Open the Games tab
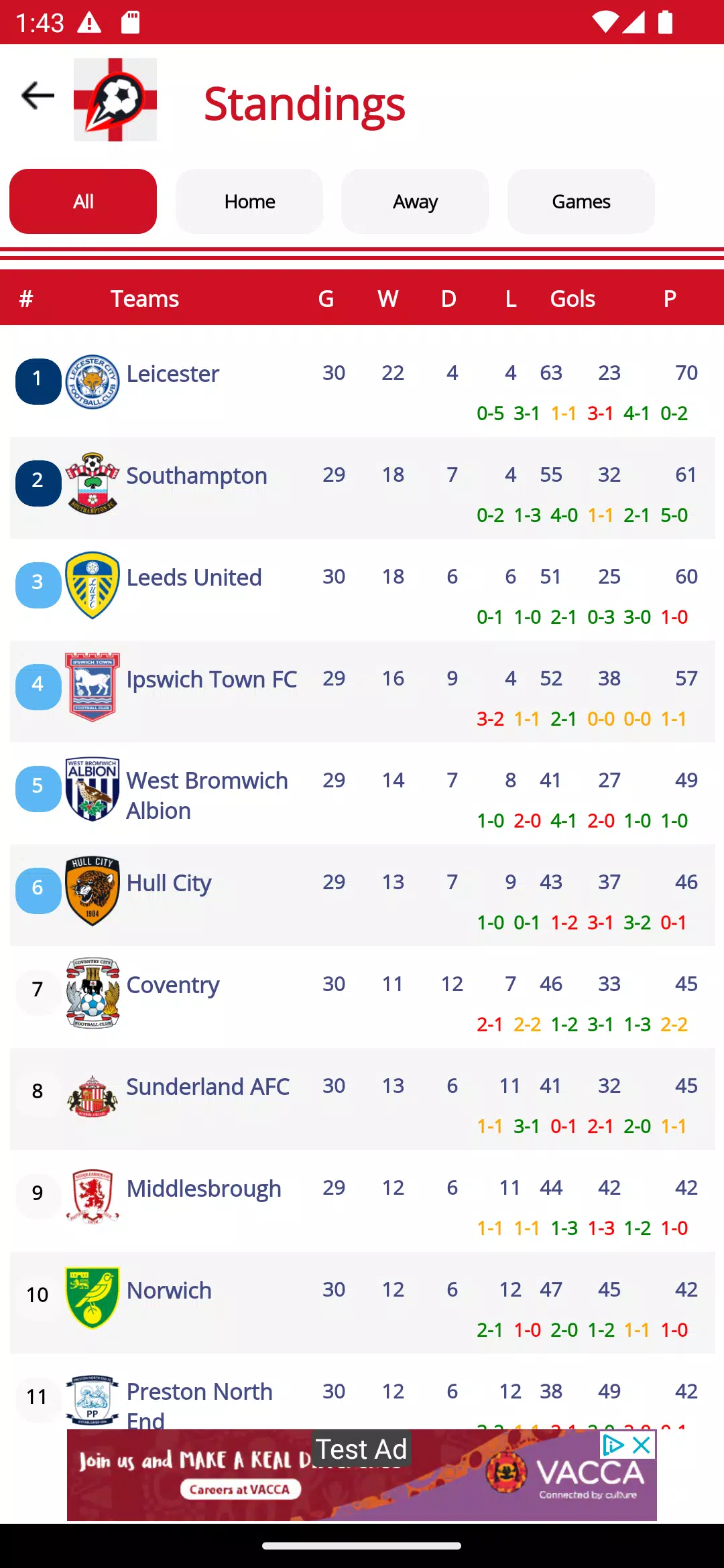The width and height of the screenshot is (724, 1568). pyautogui.click(x=581, y=202)
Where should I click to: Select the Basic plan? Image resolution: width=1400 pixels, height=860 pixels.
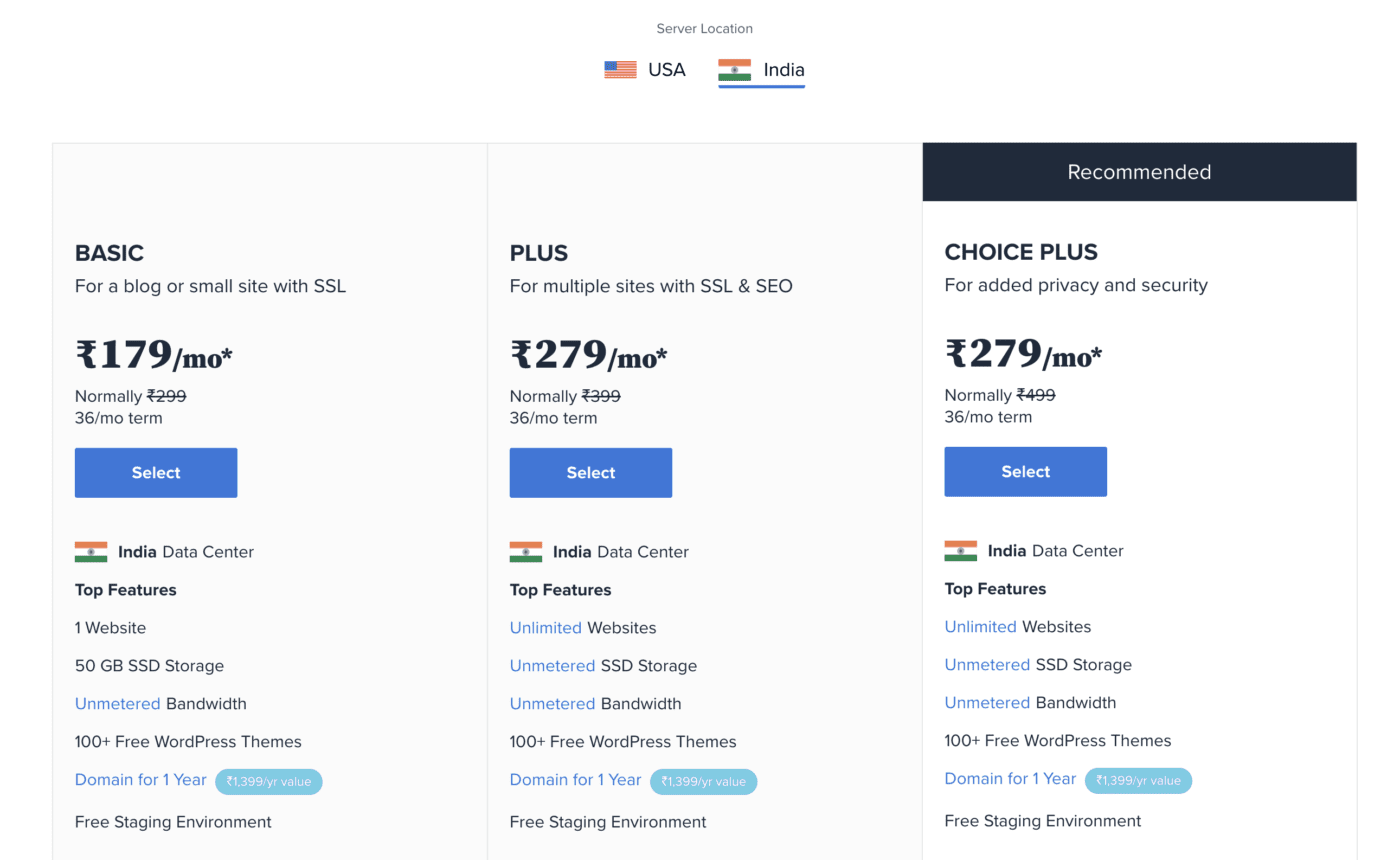(x=156, y=473)
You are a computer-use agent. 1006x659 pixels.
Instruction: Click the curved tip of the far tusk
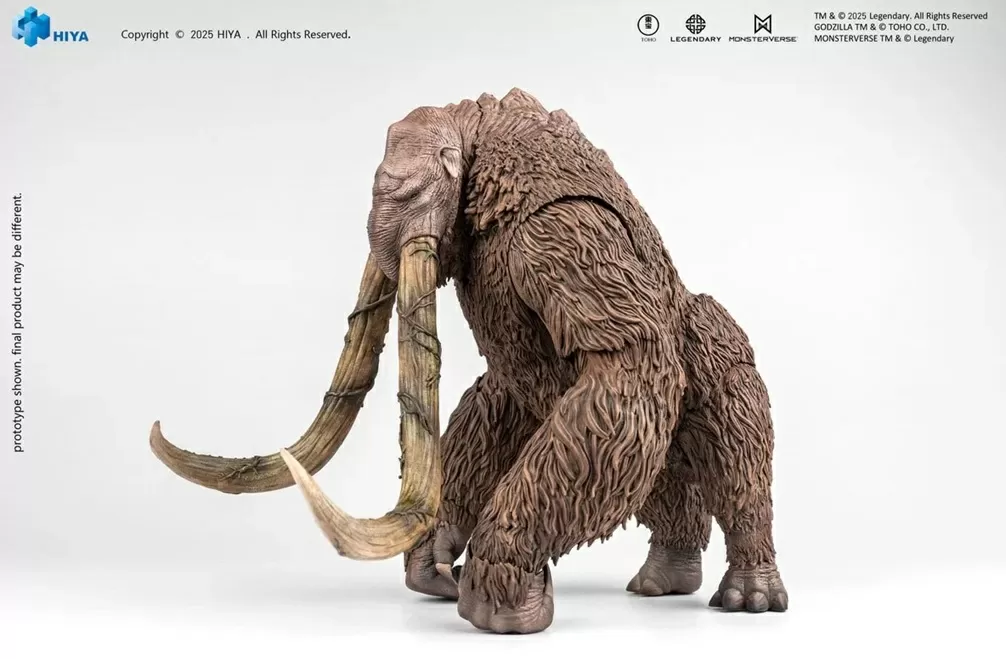(160, 445)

-*-

### THE TASK
Set down, word for word, only the lines running from the line with "Where should I" through the final line of the entries above, omitting all pictures.

### WRITTEN SOLUTION
Where should I click to: Select the Basic plan? Image resolution: width=1400 pixels, height=860 pixels.
(x=156, y=473)
You are a computer-use agent. 1006x659 pixels.
Instruction: Click the curved tip of the far tusk
(160, 445)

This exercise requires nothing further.